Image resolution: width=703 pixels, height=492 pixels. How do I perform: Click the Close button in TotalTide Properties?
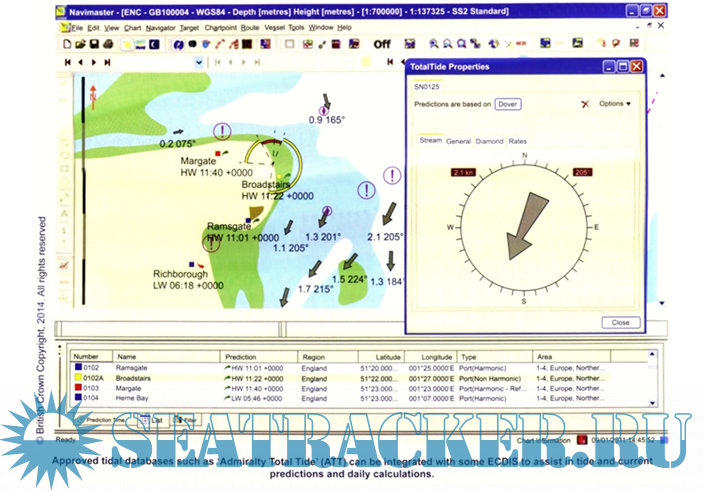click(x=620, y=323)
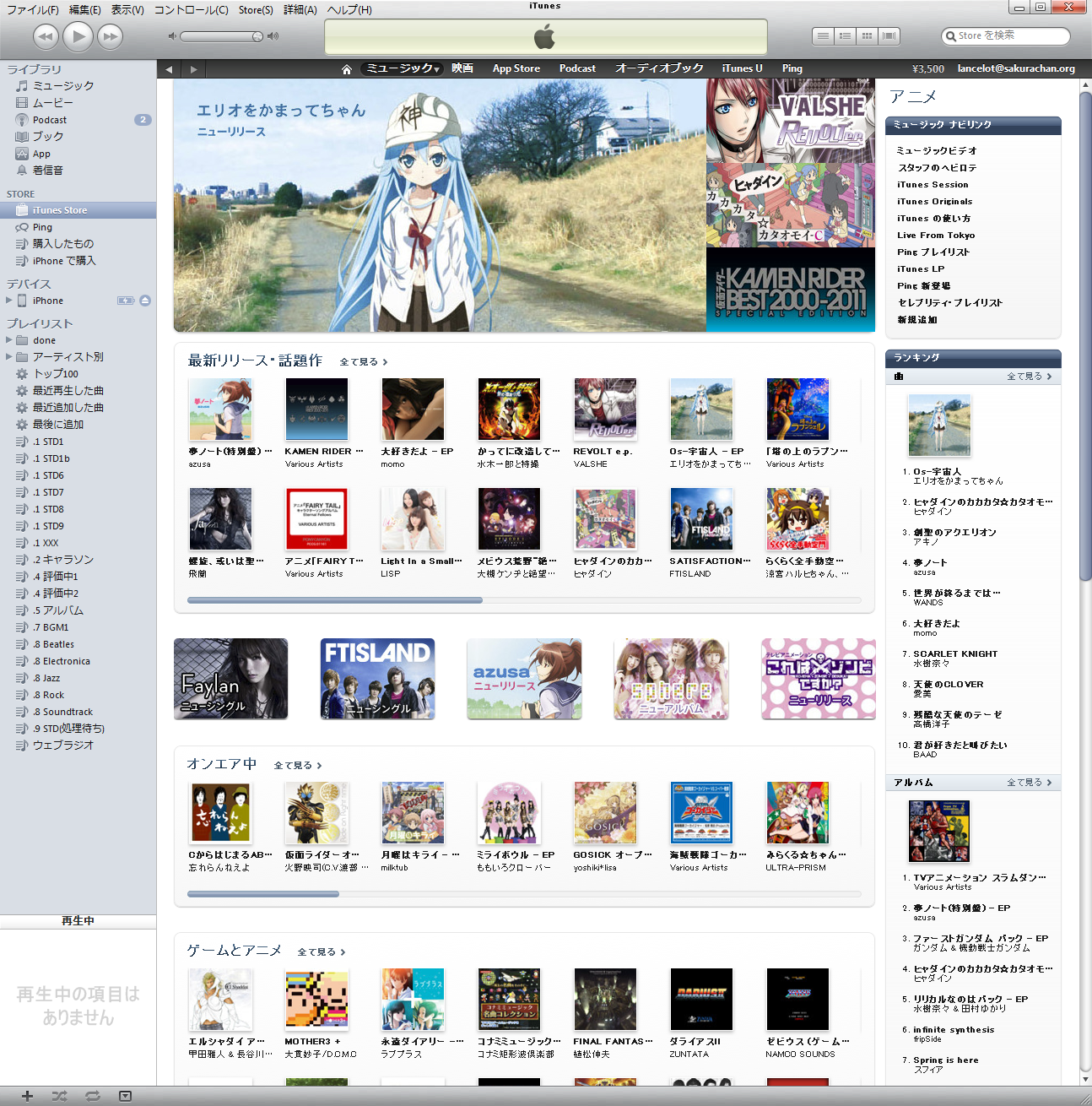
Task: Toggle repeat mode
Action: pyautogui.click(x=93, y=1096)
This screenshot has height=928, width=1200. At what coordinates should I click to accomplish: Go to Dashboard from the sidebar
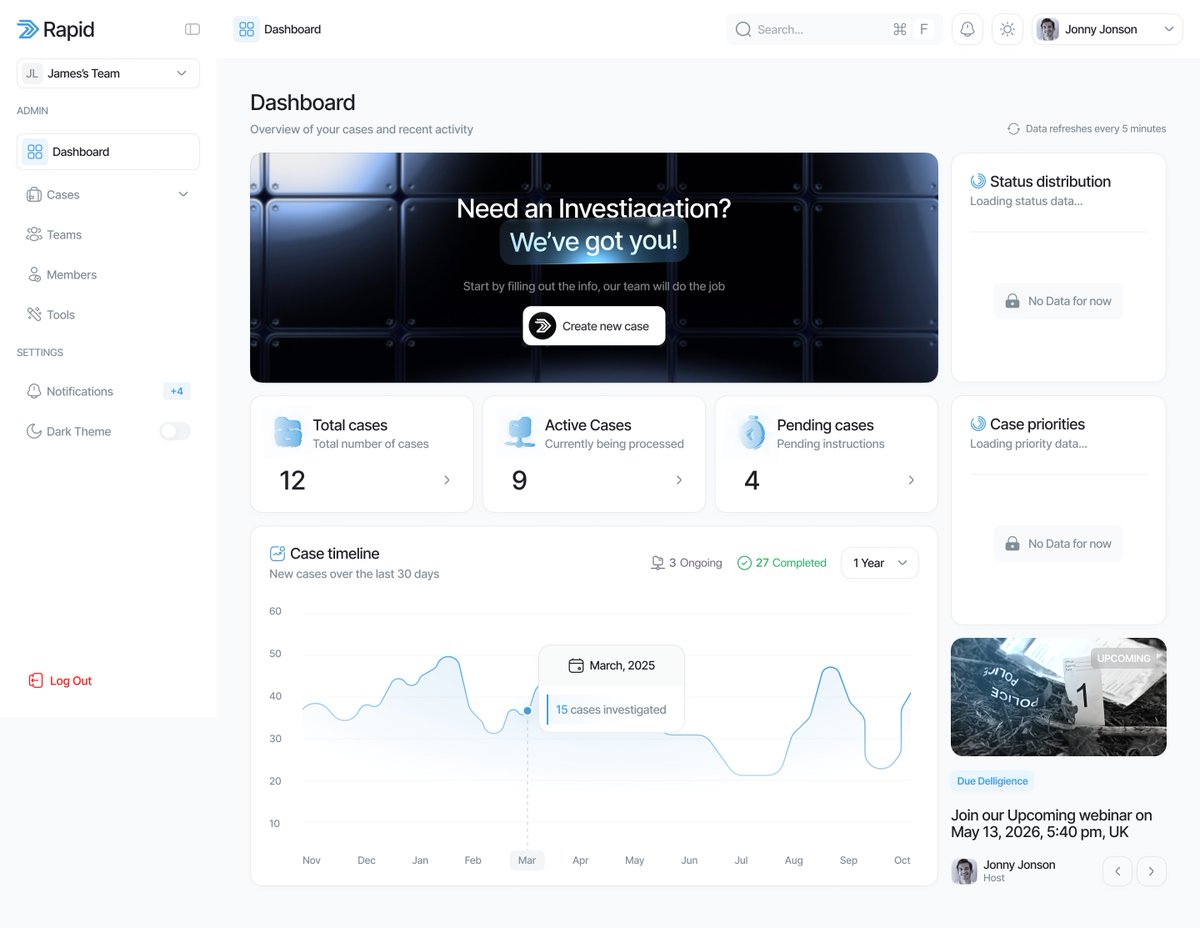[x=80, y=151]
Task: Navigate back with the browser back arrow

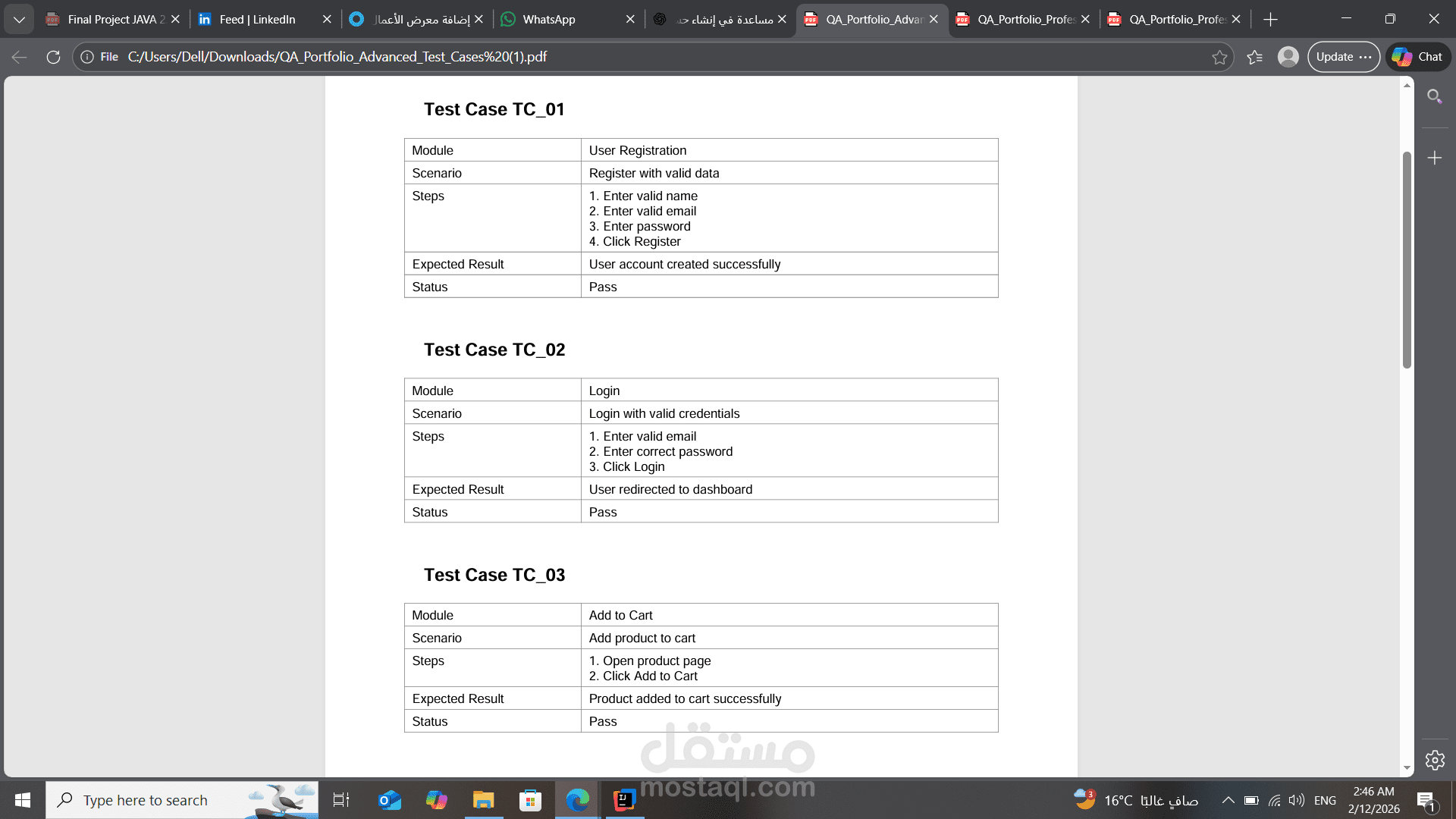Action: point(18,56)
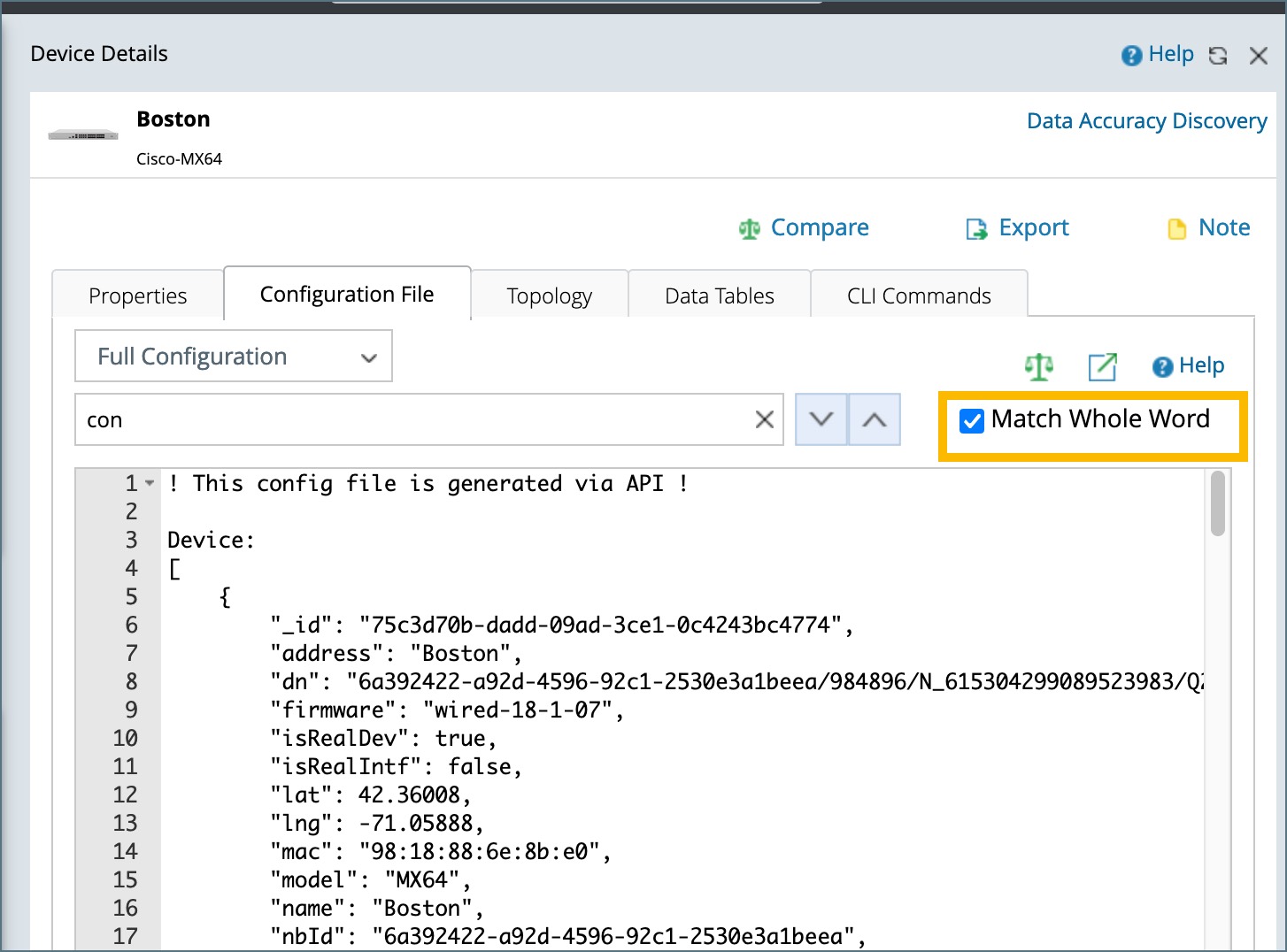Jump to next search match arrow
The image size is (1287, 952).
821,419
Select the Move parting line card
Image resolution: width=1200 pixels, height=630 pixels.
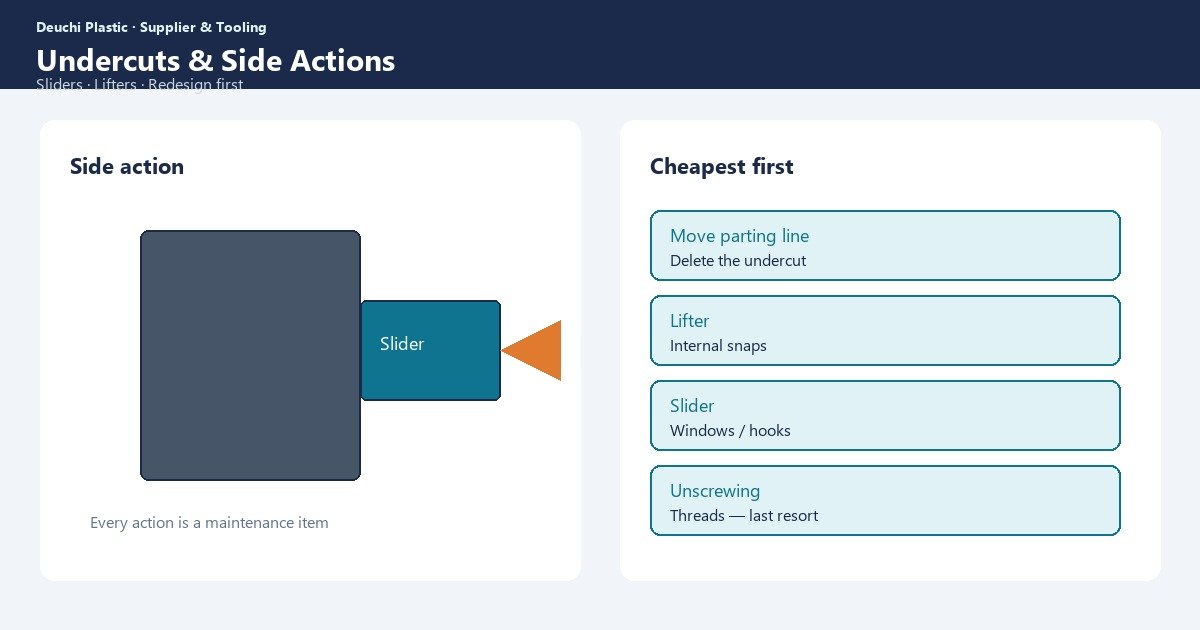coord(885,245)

# # # # #

- **Do this**
Render the lines above as a numbered list, skipping the blank line and omitting the pictures.

- **Output below**
1. Image resolution: width=703 pixels, height=492 pixels. How do I perform: Click the Close button in TotalTide Properties?
2. click(x=620, y=323)
3. Task: Toggle repeat mode
4. Action: pyautogui.click(x=93, y=1096)
5. This screenshot has height=928, width=1200. At what coordinates should I click to accomplish: Go to Dashboard from the sidebar
6. [x=80, y=151]
7. Task: Navigate back with the browser back arrow
8. Action: point(18,56)
9. Jump to next search match arrow
10. The image size is (1287, 952).
11. 821,419
12. Select the Move parting line card
13. Image resolution: width=1200 pixels, height=630 pixels.
14. coord(885,245)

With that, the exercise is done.